O programa e os valores do ecossocialismo são um instrumento político para a luta social concreta contra o capitalismo eco-destrutivo.
O Ecossocialismo parte de uma dupla negação: (i) não há ecologia sem transformação das estruturas sociais e das relações laborais, ou seja, sem substituição do capitalismo; (ii) não há socialismo sem uma economia fundada nos valores não-monetários de justiça social e de equilíbrio ecológico. Para compreender a primeira temos de analisar a natureza eco-destrutiva do capitalismo e perceber a incapacidade do capitalismo verde em resolver a crise climática. Para a segunda, precisamos de analisar as insuficiências do voluntarismo ecológico e os fracassos do socialismo do século XX. Só assim podemos construir uma visão diferente de socialismo que nos seja útil ao combate à crise climática.

Conjunto de entradas >>
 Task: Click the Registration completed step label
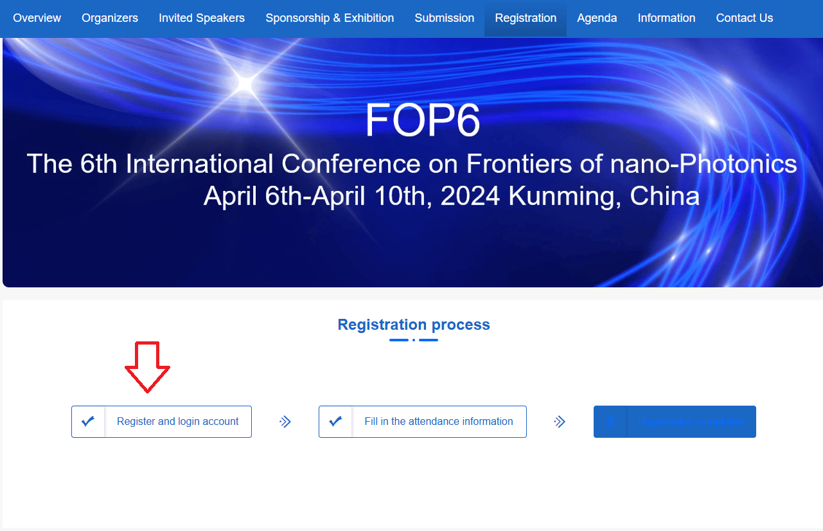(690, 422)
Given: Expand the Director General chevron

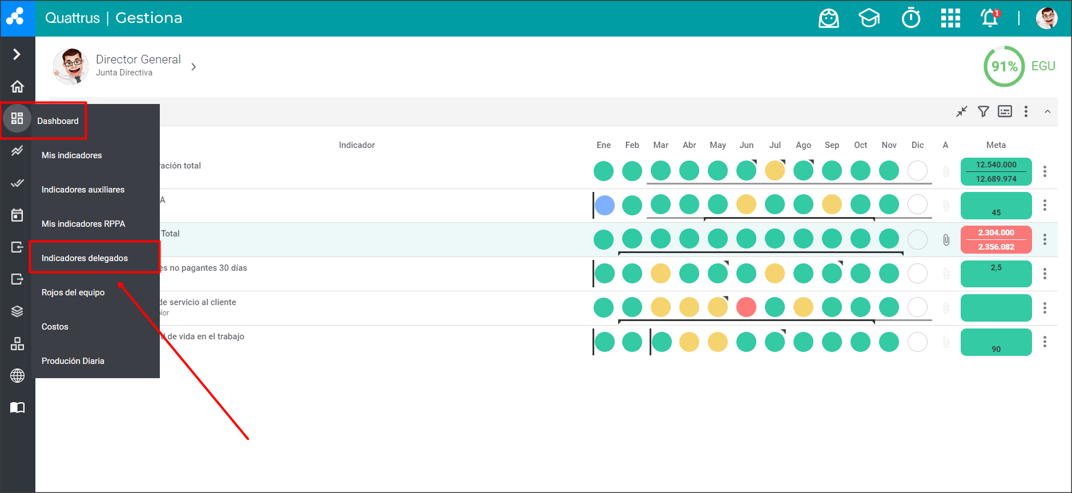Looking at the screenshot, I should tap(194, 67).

--

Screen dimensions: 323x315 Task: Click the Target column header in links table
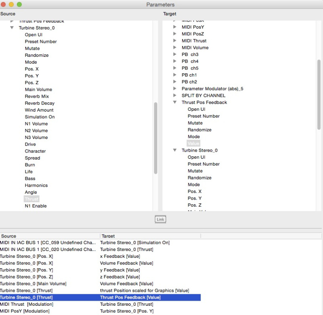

Ações a realizar >>
**A)** Reproduza, do texto sobre ecossocialismo, o trecho que vai de "O programa e" até "à crise climática.", incluindo este último.
**B)** Prossiga o texto sobre ecossocialismo a partir do ponto em que ele termina.

Conjunto de respostas >>
**A)**
O programa e os valores do ecossocialismo são um instrumento político para a luta social concreta contra o capitalismo eco-destrutivo.
O Ecossocialismo parte de uma dupla negação: (i) não há ecologia sem transformação das estruturas sociais e das relações laborais, ou seja, sem substituição do capitalismo; (ii) não há socialismo sem uma economia fundada nos valores não-monetários de justiça social e de equilíbrio ecológico. Para compreender a primeira temos de analisar a natureza eco-destrutiva do capitalismo e perceber a incapacidade do capitalismo verde em resolver a crise climática. Para a segunda, precisamos de analisar as insuficiências do voluntarismo ecológico e os fracassos do socialismo do século XX. Só assim podemos construir uma visão diferente de socialismo que nos seja útil ao combate à crise climática.

**B)**
A natureza eco-destrutiva do capitalismo
A crítica ao capitalismo do ponto de vista ecológico está presente em vários autores ecossocialistas, mas porventura a mais fundamental de todas é a de Joel Kovel, co-autor do manifesto ecossocialista, sobre a natureza eco-destrutiva do capitalismo. No livro de “The Enemy of Nature”, Kovel explica-nos que os ecossistemas não são mais do que sistemas em que a vida se organiza através do equilíbrio ecológico em oposição ao caos. Este caos, também chamado de entropia, é a tendência natural do universo para a desintegração e para a desordem. Assim, qualquer forma de vida se constrói através da organização em sistemas que pretendem atrasar a desintegração natural do universo, num processo dinâmico e de tensão constante. Os ecossistemas são esta forma complexa de organização de vida, onde a existência dos animais, das plantas, dos ciclos da água, do carbono, etc. se tornam interdependentes, num equilíbrio frágil que vai resistindo ao caos e atrasando a desintegração.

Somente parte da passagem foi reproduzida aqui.